Your goal =>
Copy the records word for word from their start through the line that contains "click(x=1306, y=121)", including that line, and leave the pictures out of your copy.

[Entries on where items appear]
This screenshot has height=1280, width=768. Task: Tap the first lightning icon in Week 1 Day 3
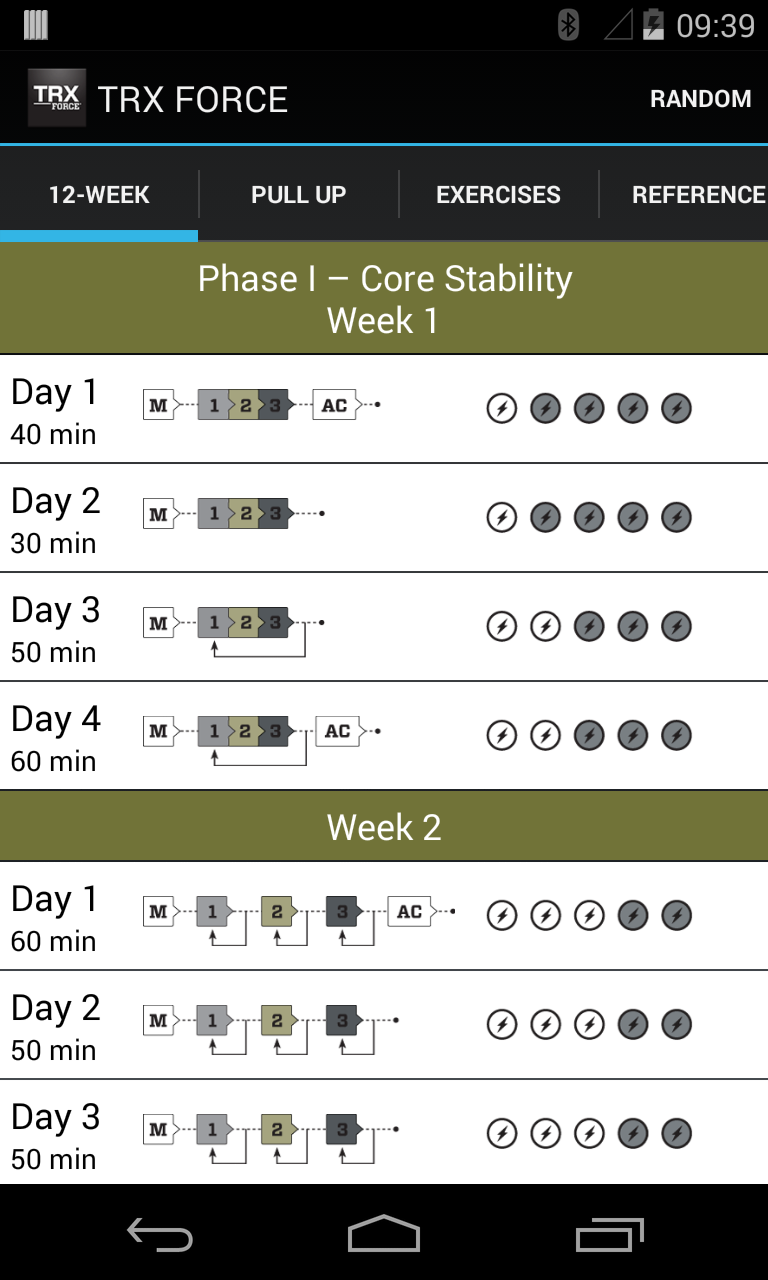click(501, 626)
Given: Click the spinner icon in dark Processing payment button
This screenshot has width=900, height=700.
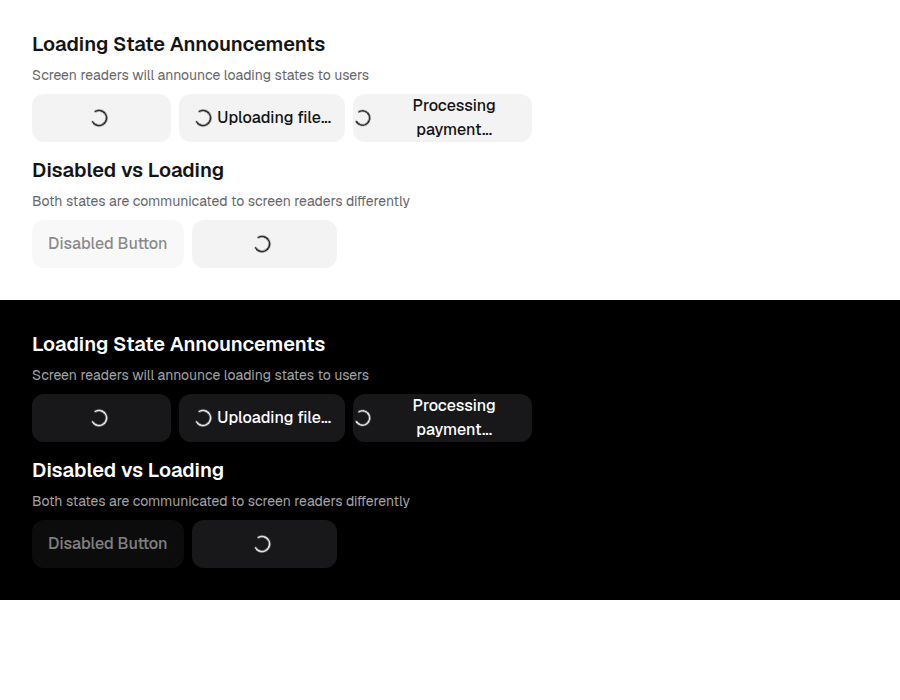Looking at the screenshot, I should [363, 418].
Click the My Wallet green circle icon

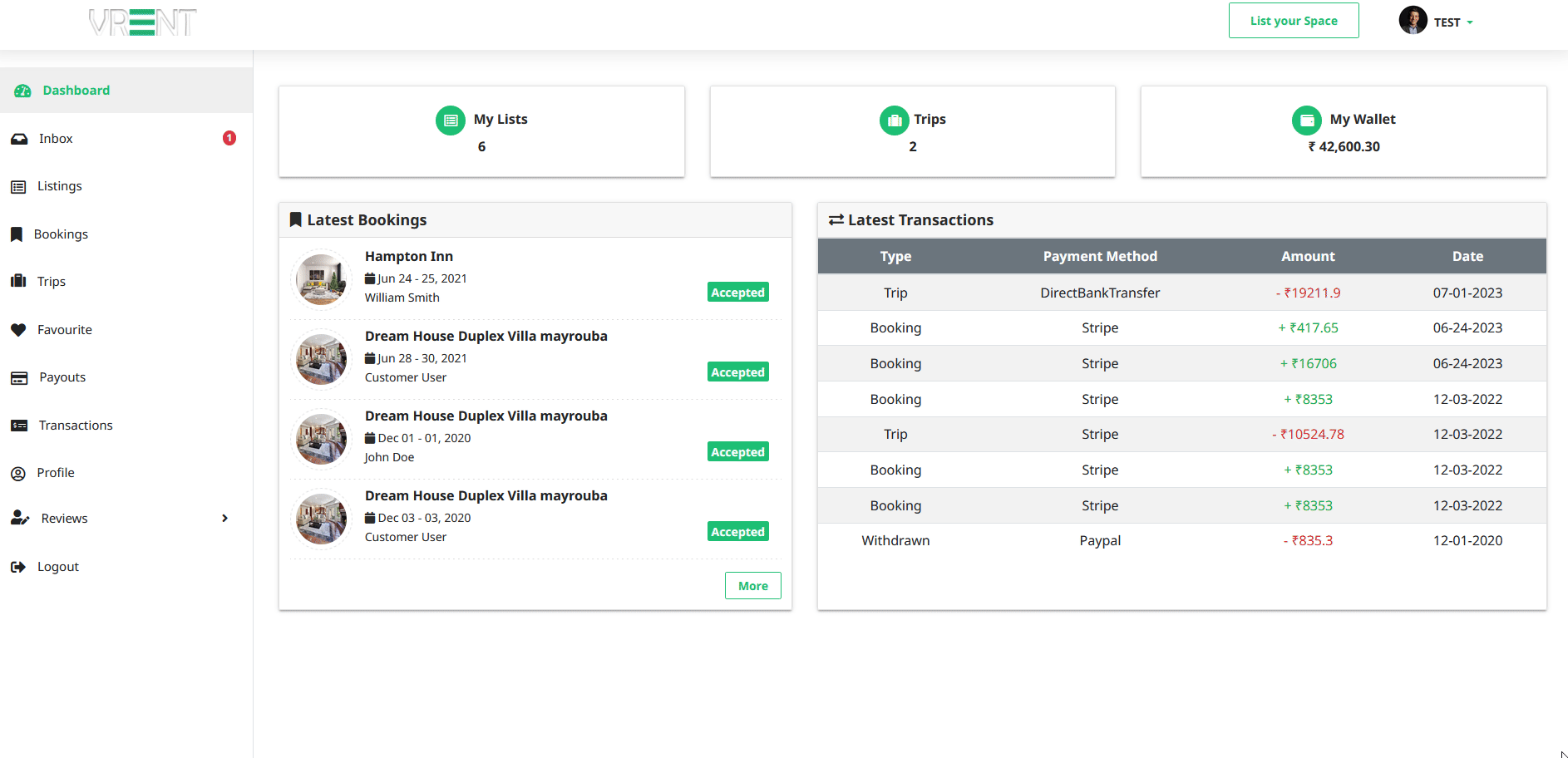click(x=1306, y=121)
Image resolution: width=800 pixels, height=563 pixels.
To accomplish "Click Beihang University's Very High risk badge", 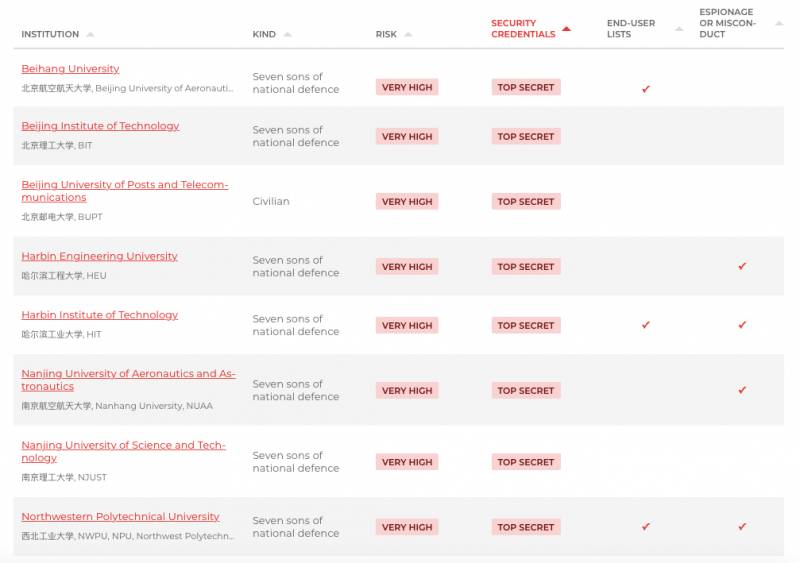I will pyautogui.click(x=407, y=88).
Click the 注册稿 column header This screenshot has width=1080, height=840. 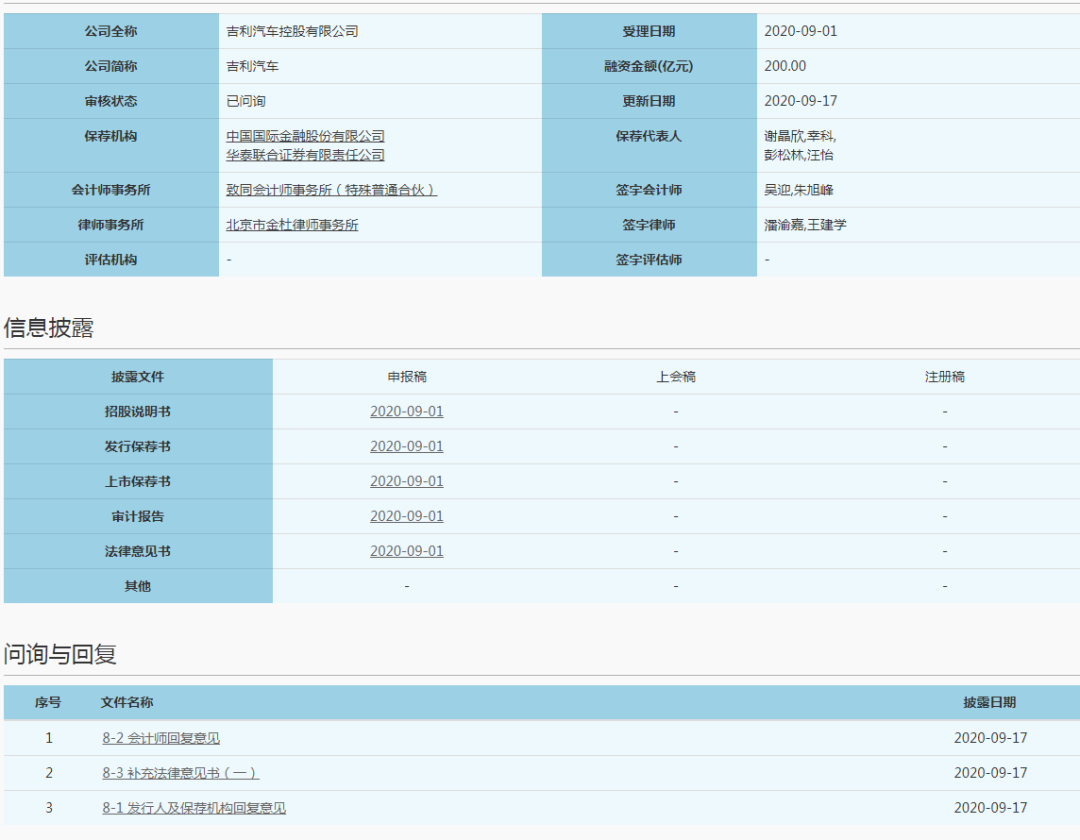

Answer to this task =>
This screenshot has height=1280, width=768. Task: Tap the first lightning icon in Week 1 Day 3
click(501, 626)
Given: Click the spinner icon in dark Processing payment button
This screenshot has width=900, height=700.
Looking at the screenshot, I should [363, 418].
Click the My Wallet green circle icon

click(x=1306, y=121)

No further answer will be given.